• [REQUEST] Swap "chevron arrow" for "caret icon" and write out the lines from the one with "You are a computer-use" up to and including the last line of the records, with nothing else altered.

• [TASK MATERIAL]
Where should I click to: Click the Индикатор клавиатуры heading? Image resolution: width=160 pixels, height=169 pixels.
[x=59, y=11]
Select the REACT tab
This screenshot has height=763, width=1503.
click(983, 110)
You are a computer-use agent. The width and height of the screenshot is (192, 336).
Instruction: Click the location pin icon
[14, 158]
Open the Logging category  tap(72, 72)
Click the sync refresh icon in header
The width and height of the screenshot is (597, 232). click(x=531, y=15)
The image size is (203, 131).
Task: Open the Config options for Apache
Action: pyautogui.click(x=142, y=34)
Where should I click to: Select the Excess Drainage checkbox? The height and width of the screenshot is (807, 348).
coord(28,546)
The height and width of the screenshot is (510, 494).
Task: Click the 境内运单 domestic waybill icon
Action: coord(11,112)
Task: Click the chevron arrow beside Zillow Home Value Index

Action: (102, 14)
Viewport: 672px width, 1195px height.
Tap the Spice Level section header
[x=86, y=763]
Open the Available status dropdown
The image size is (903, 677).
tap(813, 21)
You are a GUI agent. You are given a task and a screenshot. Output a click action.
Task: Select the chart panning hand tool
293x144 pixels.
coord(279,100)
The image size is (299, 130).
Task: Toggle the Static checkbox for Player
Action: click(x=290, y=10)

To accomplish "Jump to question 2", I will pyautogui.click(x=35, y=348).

• [COMPLETE RESPONSE]
You are a computer-use agent. The width and height of the screenshot is (192, 336).
Instruction: Click the location pin icon
[14, 158]
Open the Logging category  tap(72, 72)
Click the sync refresh icon in header
The width and height of the screenshot is (597, 232). click(x=531, y=15)
The image size is (203, 131).
Task: Open the Config options for Apache
Action: pyautogui.click(x=142, y=34)
Where should I click to: Select the Excess Drainage checkbox? The height and width of the screenshot is (807, 348).
coord(28,546)
The height and width of the screenshot is (510, 494).
Task: Click the 境内运单 domestic waybill icon
Action: coord(11,112)
Task: Click the caret icon beside Zillow Home Value Index

Action: (102, 14)
Viewport: 672px width, 1195px height.
Tap the Spice Level section header
[x=86, y=763]
Open the Available status dropdown
The image size is (903, 677).
tap(813, 21)
You are a GUI agent. You are given a task and a screenshot. Output a click action.
Task: Select the chart panning hand tool
293x144 pixels.
coord(279,100)
The image size is (299, 130).
Task: Toggle the Static checkbox for Player
Action: click(x=290, y=10)

To accomplish "Jump to question 2", I will pyautogui.click(x=35, y=348).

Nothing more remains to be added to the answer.